The American Gaming Association projected $9.2 billion will be spent (invested?) on this year’s tournament, with 70 million brackets being filled out, 97 percent illegally. The AGA issued the release to further hammer home that sports and gambling have a reciprocal relationship.
The men’s NCAA tournament begins this week.
“Americans’ passion for betting fuels the unmatched popularity of March Madness,” AGA President Geoff Freeman said in the news release. “Betting increasingly drives sports fans—and even casual observers—to invest in the tournament, offering further evidence that sports betting is the new national pastime.”

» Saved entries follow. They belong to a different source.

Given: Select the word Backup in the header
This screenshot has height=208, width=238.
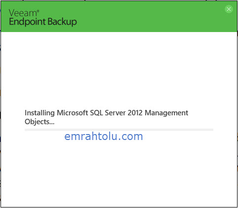Looking at the screenshot, I should coord(62,22).
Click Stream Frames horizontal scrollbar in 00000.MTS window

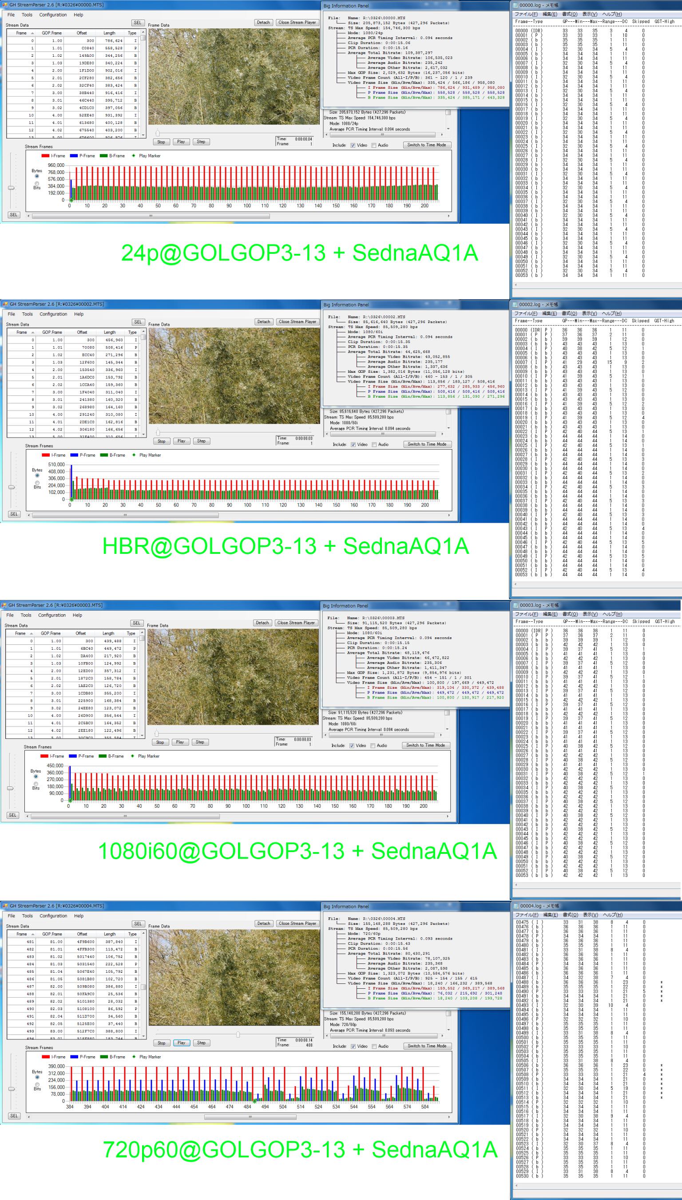(150, 216)
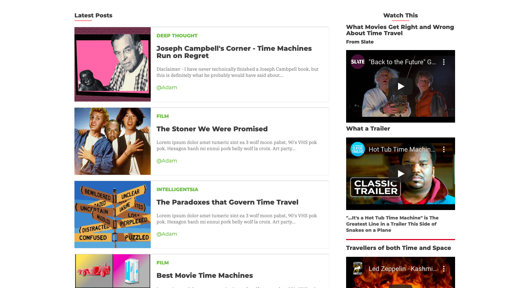The image size is (515, 288).
Task: Click the Bill and Ted post thumbnail
Action: point(113,141)
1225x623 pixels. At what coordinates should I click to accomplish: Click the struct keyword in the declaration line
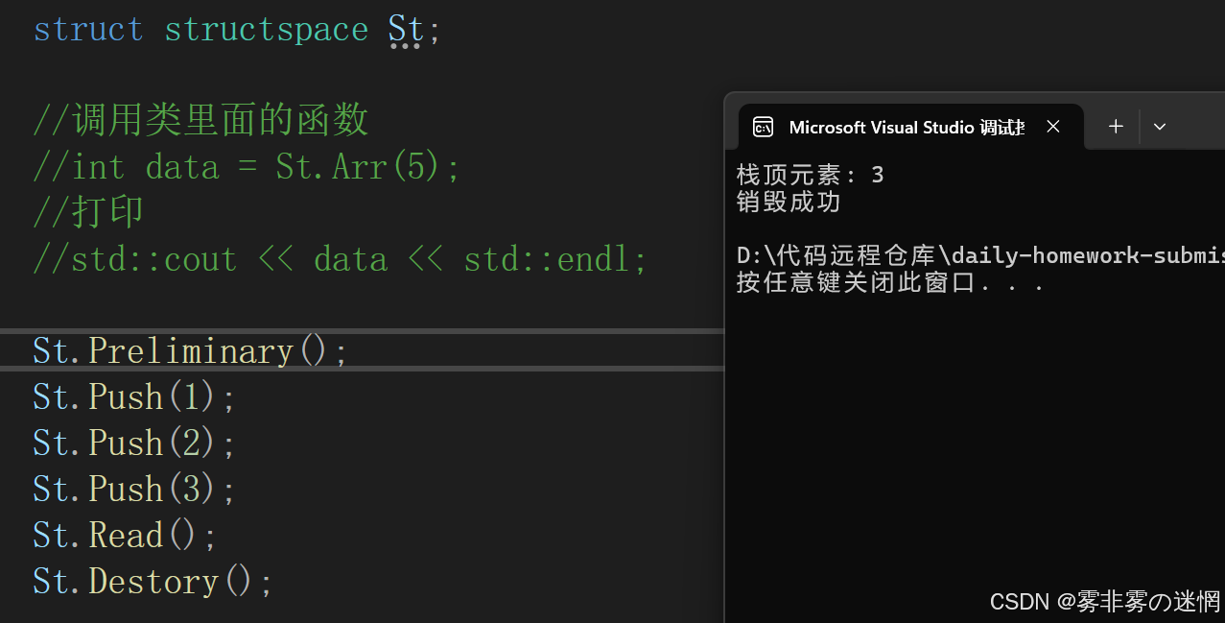click(x=88, y=30)
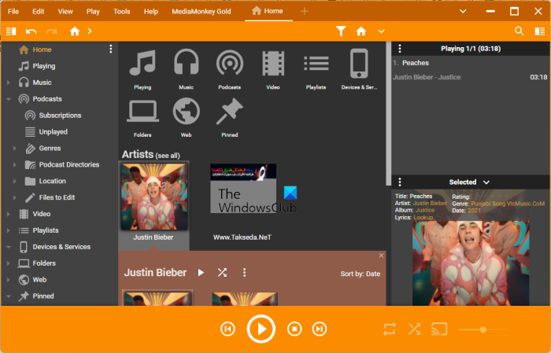Open the Selected panel dropdown
This screenshot has width=551, height=353.
[486, 182]
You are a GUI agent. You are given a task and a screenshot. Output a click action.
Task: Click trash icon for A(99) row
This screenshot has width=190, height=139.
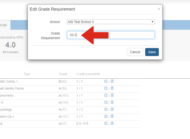(x=112, y=88)
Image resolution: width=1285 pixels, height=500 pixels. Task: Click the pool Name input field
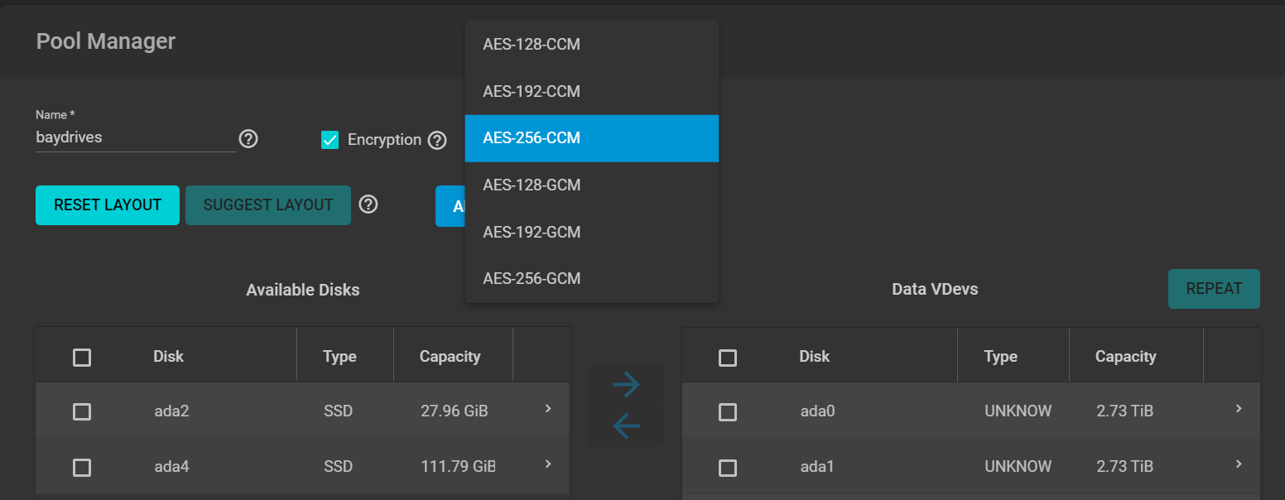[136, 138]
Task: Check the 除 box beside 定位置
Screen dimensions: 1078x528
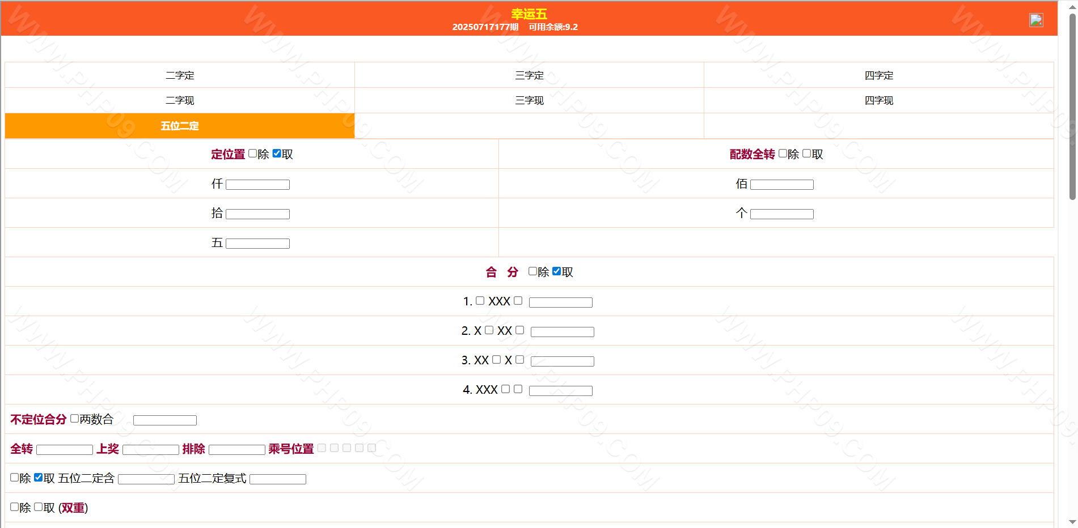Action: tap(253, 154)
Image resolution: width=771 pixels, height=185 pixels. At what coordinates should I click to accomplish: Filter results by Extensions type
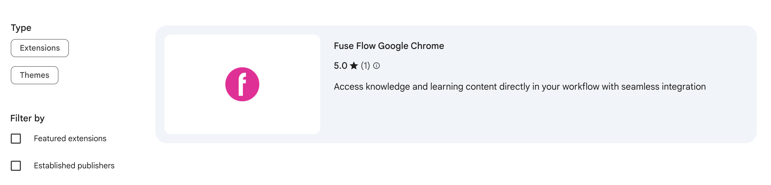[40, 48]
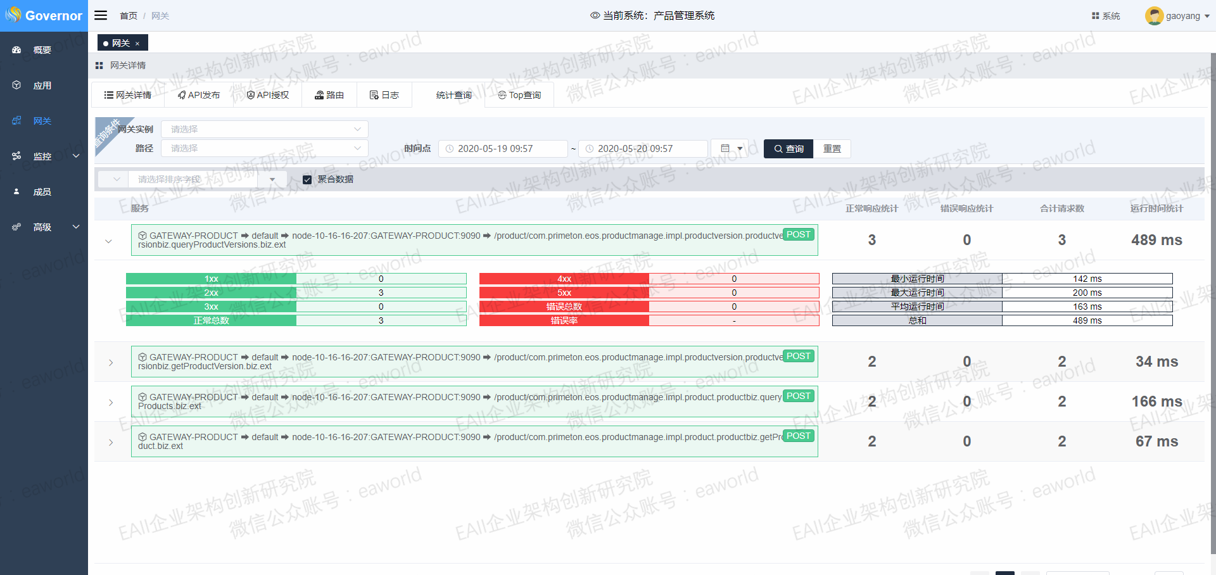Image resolution: width=1216 pixels, height=575 pixels.
Task: Click the Governor logo icon
Action: coord(13,15)
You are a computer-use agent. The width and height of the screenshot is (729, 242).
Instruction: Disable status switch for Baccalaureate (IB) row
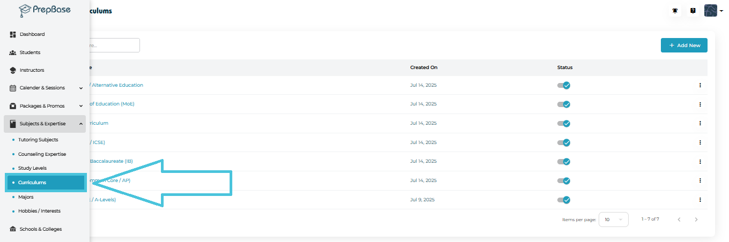coord(563,161)
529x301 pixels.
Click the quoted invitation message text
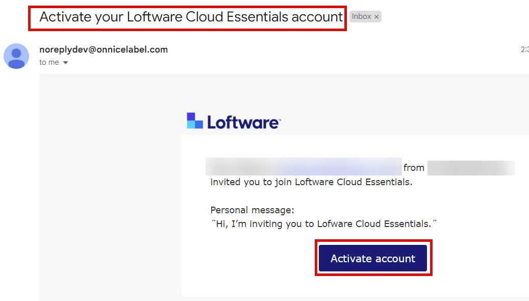324,223
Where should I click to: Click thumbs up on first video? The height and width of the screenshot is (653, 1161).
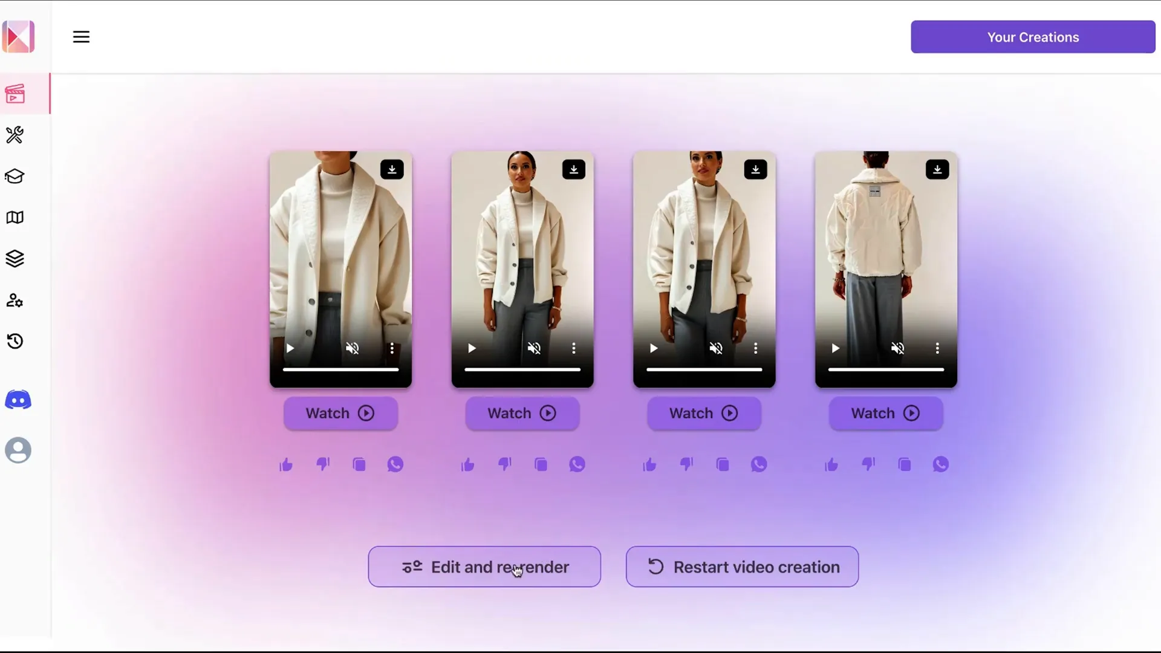(x=285, y=464)
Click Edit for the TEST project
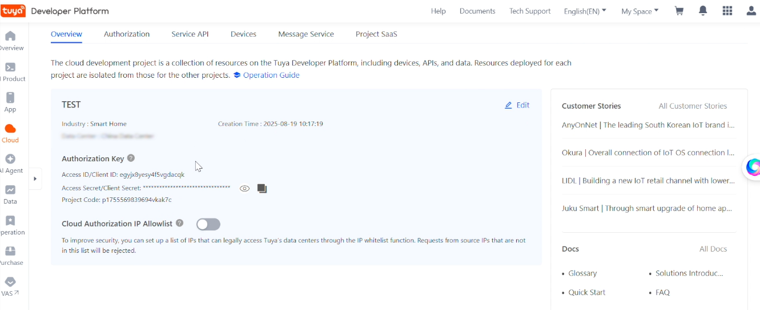The height and width of the screenshot is (310, 760). click(x=517, y=105)
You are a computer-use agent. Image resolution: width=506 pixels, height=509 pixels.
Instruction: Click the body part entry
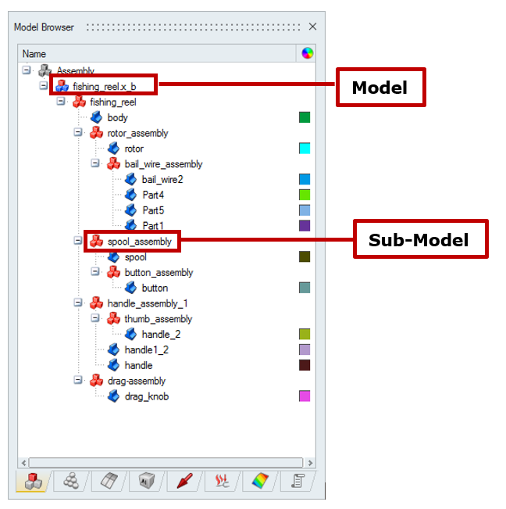(x=117, y=117)
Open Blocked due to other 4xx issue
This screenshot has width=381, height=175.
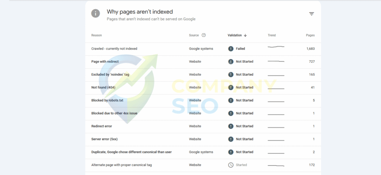point(114,113)
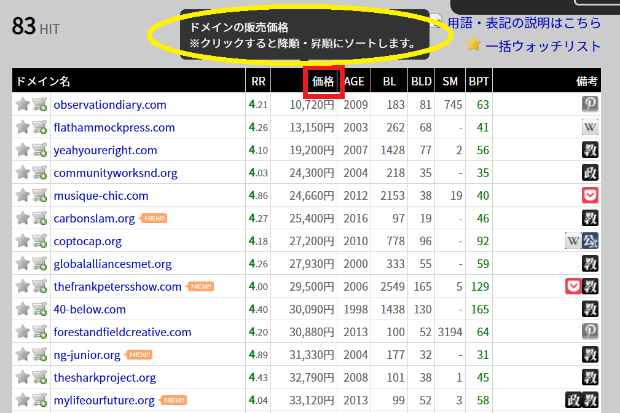Click 公 badge on coptocap.org row
The height and width of the screenshot is (413, 620).
591,241
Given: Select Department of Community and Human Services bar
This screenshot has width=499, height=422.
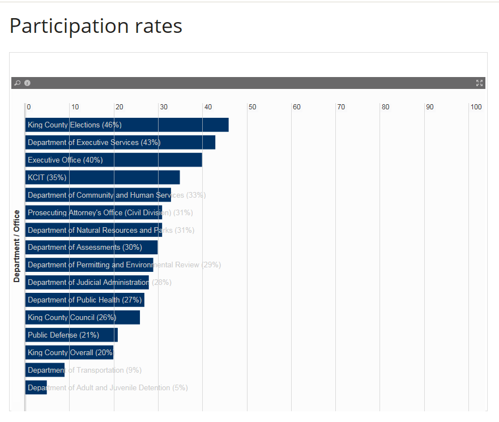Looking at the screenshot, I should (x=98, y=195).
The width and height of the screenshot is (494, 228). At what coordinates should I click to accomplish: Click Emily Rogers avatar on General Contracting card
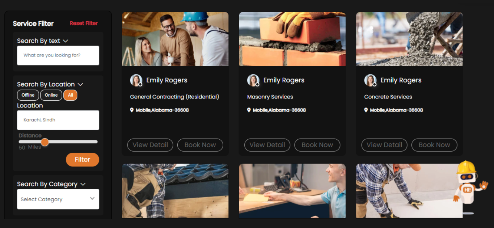136,80
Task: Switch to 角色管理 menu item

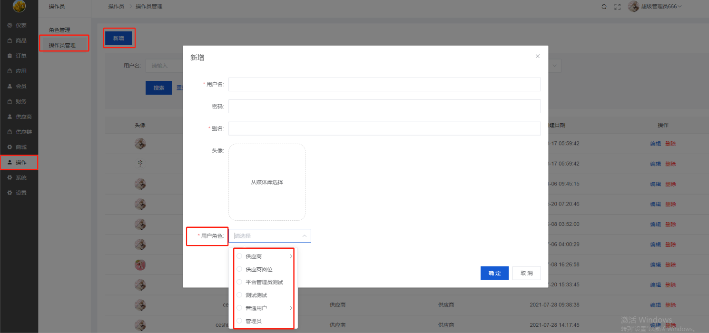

And that’s why the AGA called the prevalence of NCAA brackets to our attention. The Washington, D.C., organization represents commercial and tribal casino operators, suppliers and other entities affiliated with the gaming industry.
“It’s time for a fresh, rational approach to sports betting that reflects this reality,” Freeman continued. Last November, the AGA shifted opposition to illegal gambling “to creating a coalition to determine if rational, legal alternatives exist,” the release said, noting that there are no consumer protections to protect bettors or the integrity of the games. (Hey, if the pool administrator at your office quits work in late March and moves to Mexico with coworkers’ cash, can you really do anything? Or what if he/she even conveniently “mis-adds” and awards the top prize to his wife/husband?)
AGA Director of Public Affairs Chris Moyer points out that even NBA Commissioner Adam Silver acknowledges changes in sports betting are overdue. On the AGA site, SportsBettingAmerica.com, the lead quote is Silver’s: “Times have changed…I believe sports betting should be brought out of the underground and into the sunlight where it can be appropriately monitored and regulated.”
And back to the prevalence, for a minute: While Americans will fill out 70 million brackets, no presidential candidate has ever received 70 million votes, the AGA notes. Barack Obama came closest when he received 69 million votes in 2008. Going full circle here, the AGA notes Obama fills out an NCAA bracket each year on ESPN. (Barack-etology?)
Like many others, Obama had Kentucky to win it all last year. (They lost to Wisconsin, which then lost to Duke in the championship game.) Overall, Obama’s last successful champion pick was North Carolina in 2009.